Debt: Wage Garnishing at the State Level

Nobody wants to have part of their earnings taken away every week to pay off old debts. But if you’re not willing to set aside money yourself, did you know that your creditor can get a judge to do it for you? If your creditor obtains a judgment against you for an unpaid debt, a writ of garnishment is one method they might use to recover the money you owe them. If you have your wages garnished, your employer is legally required to set aside part of your paycheck to satisfy your old debt. If your wages are garnished, you can expect to have a percentage of your wages taken out pay period until the debt is payed off.

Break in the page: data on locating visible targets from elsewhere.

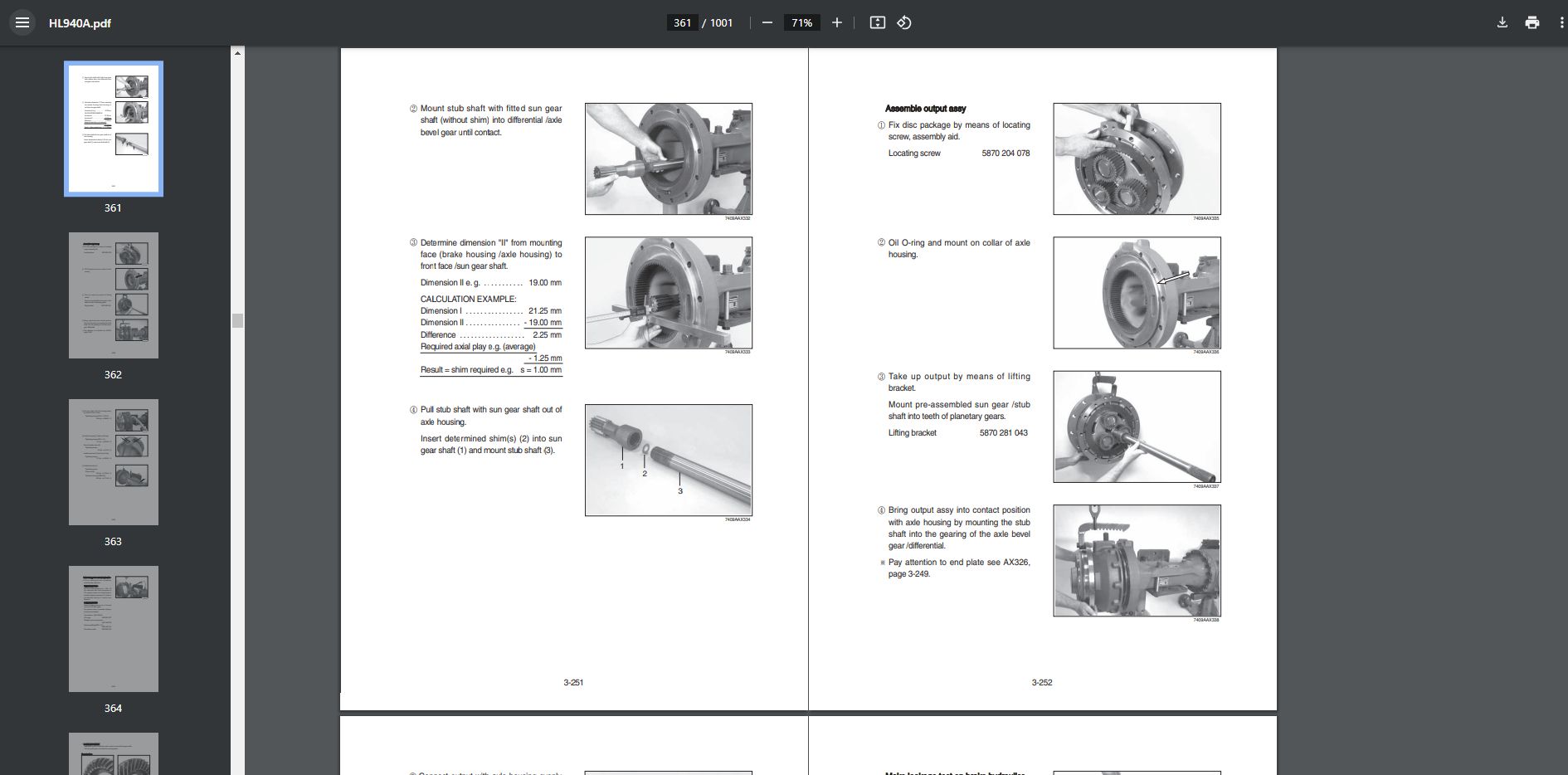Activate the fit-to-page icon

click(x=877, y=22)
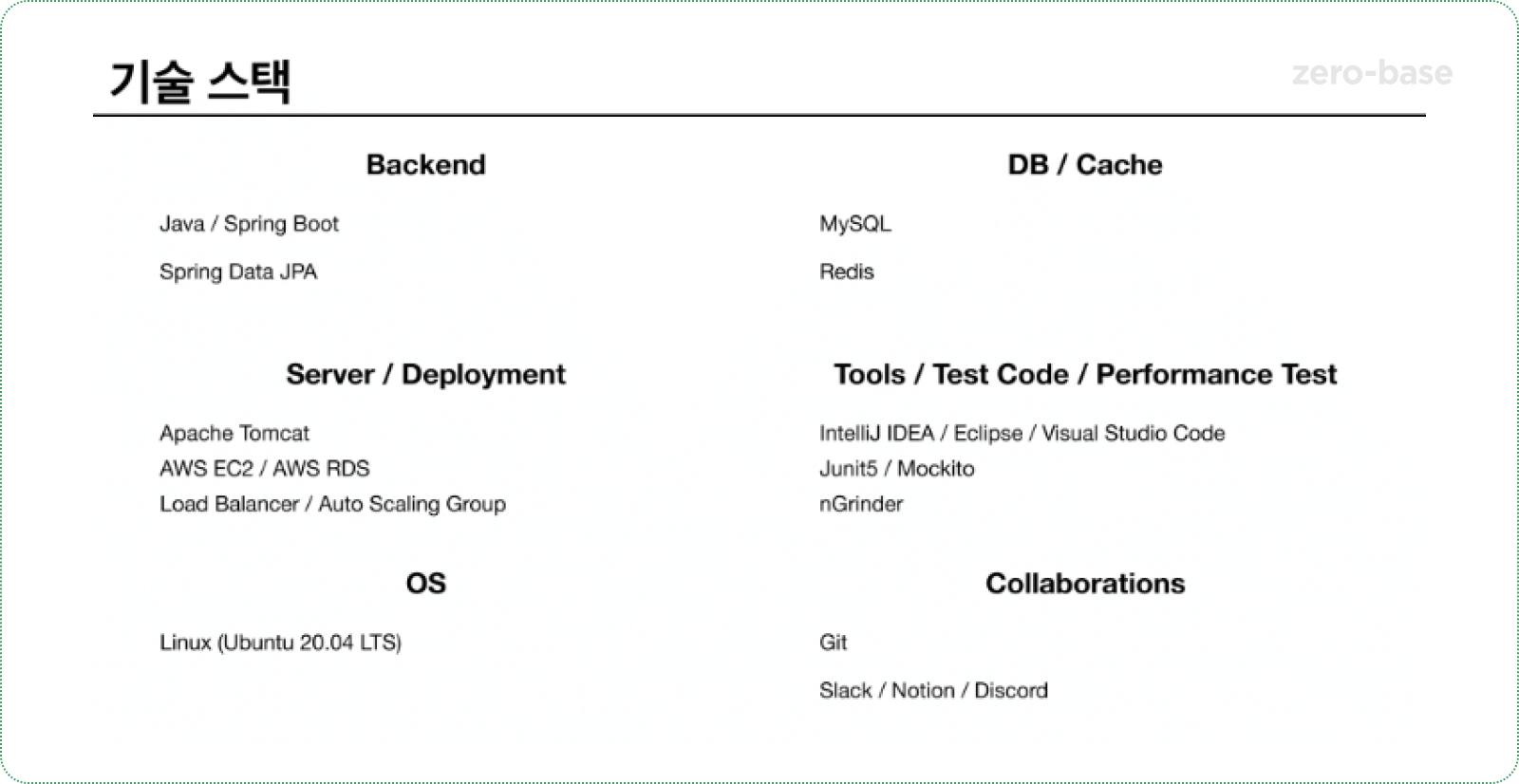Click 'Tools / Test Code / Performance Test' heading
Screen dimensions: 1519x784
(1084, 374)
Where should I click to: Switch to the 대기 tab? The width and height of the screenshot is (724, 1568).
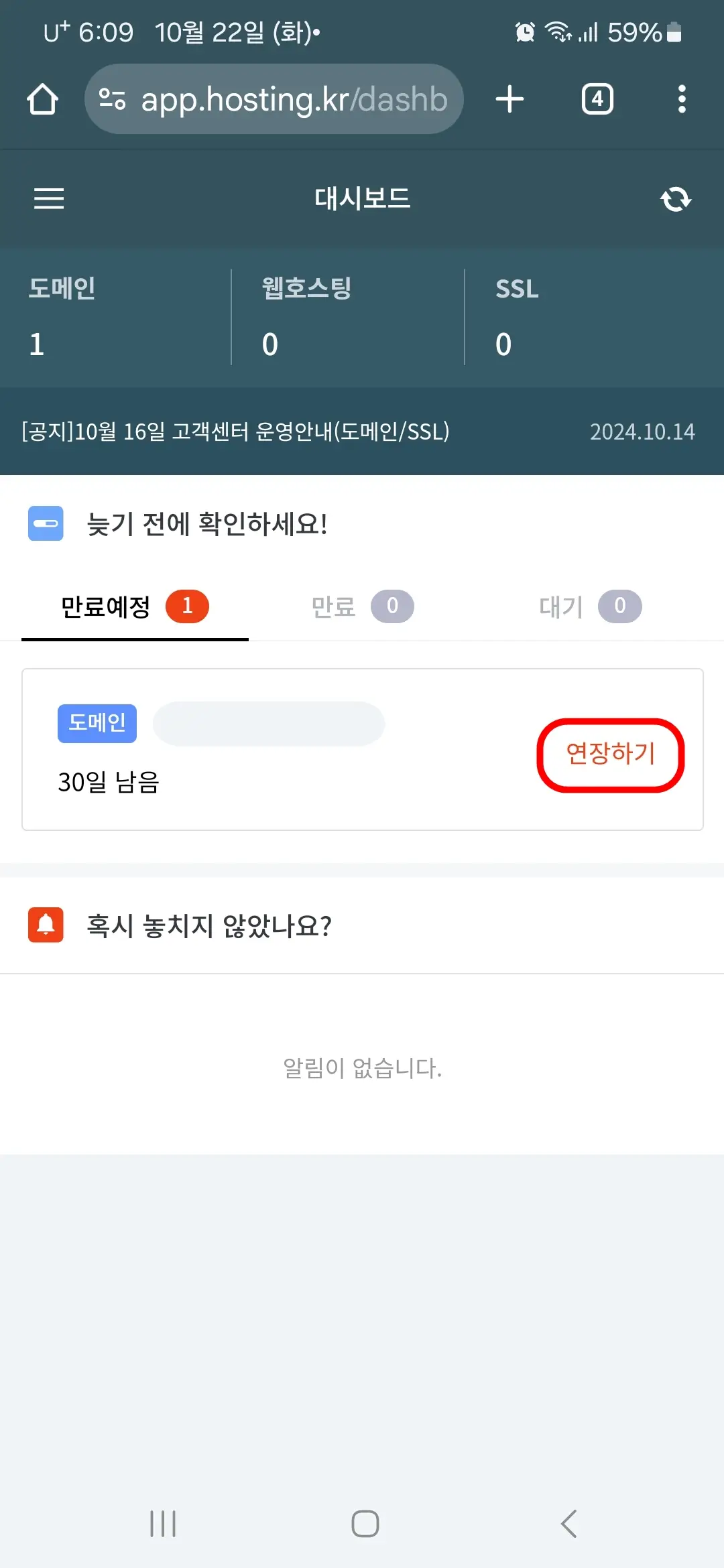tap(590, 606)
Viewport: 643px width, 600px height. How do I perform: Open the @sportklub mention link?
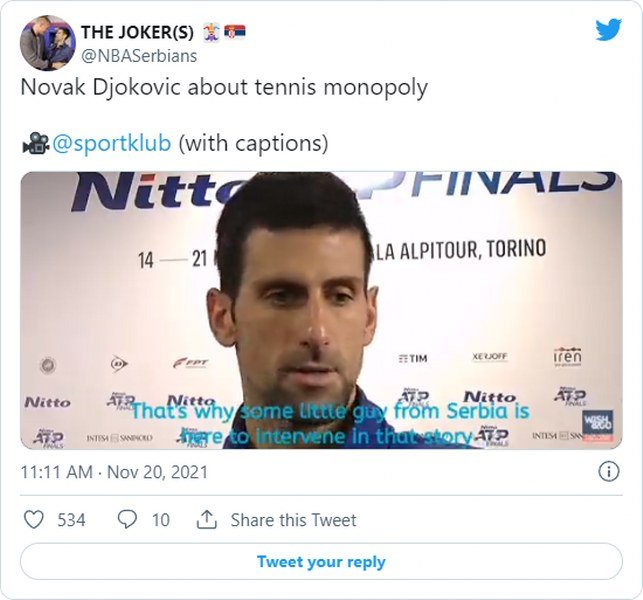tap(112, 143)
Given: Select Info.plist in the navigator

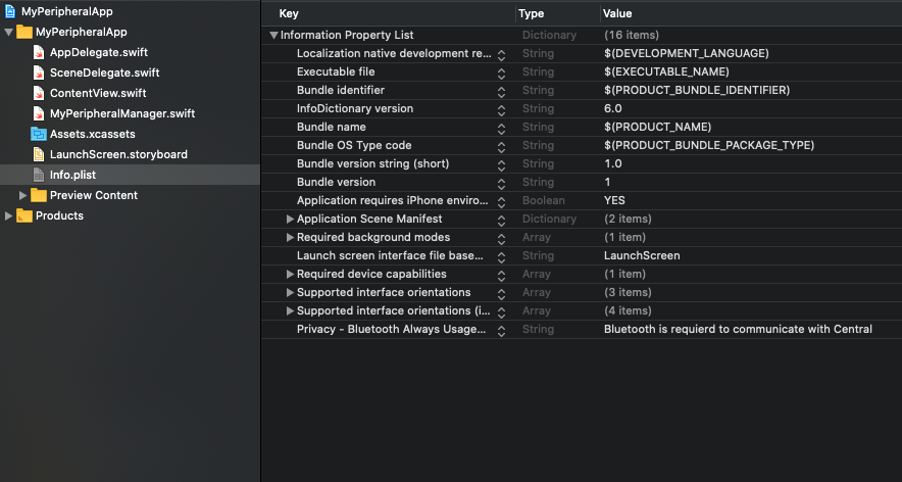Looking at the screenshot, I should point(73,175).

What happens when your wages are garnished, and what state laws protect you in the case of wage garnishments? Depending on where you live, some states have laws in place regarding the garnishing of wages. These laws govern the amount that can legally be exempted from garnishment, how much interest a creditor may charge, and the statute of limitations on collecting the debt or judgment. Some states will allow up to 12% interest on a judgment while others will only allow 6% or 7%. It’s good to know that if federal law exempts a larger portion of your disposable earnings per week (currently 75%, or thirty times the federal minimum hourly wage of $5.15, whichever is greater), the federal law will supersede whatever state law applies in your case.

Also, keep in mind that the state laws for wage garnishment that are on the books only apply to creditors, such as revolving accounts (credit cards) and bank loans. If your wages are garnished for federal student loans, child support, or alimony, the federal legal exemptions will not apply and you may find yourself liable for much higher amounts.